» **Source records**
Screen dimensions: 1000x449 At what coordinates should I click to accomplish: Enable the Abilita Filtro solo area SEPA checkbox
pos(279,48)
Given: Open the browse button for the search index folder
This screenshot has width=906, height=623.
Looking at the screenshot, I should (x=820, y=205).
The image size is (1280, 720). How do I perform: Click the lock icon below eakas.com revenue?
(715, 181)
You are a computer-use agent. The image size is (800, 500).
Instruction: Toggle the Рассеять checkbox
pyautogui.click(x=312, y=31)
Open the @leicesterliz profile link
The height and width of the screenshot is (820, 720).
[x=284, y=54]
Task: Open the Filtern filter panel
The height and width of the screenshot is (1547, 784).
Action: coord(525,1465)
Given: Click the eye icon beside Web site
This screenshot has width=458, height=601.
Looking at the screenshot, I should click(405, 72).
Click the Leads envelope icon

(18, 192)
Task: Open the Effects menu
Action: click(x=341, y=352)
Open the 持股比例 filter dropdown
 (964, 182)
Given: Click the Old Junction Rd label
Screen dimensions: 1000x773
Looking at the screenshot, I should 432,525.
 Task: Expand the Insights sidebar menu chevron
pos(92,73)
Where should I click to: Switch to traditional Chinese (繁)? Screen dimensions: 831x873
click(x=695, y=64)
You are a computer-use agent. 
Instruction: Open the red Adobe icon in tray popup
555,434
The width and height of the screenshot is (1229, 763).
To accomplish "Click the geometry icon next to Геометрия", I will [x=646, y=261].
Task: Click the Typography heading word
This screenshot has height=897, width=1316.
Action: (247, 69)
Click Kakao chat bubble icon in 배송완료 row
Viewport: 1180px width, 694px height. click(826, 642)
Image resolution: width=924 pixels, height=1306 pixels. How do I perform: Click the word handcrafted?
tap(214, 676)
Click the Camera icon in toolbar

» **Task**
In how many lines of the records does the word "Given" appear? Give the number alone.

» **Reply to the task**
3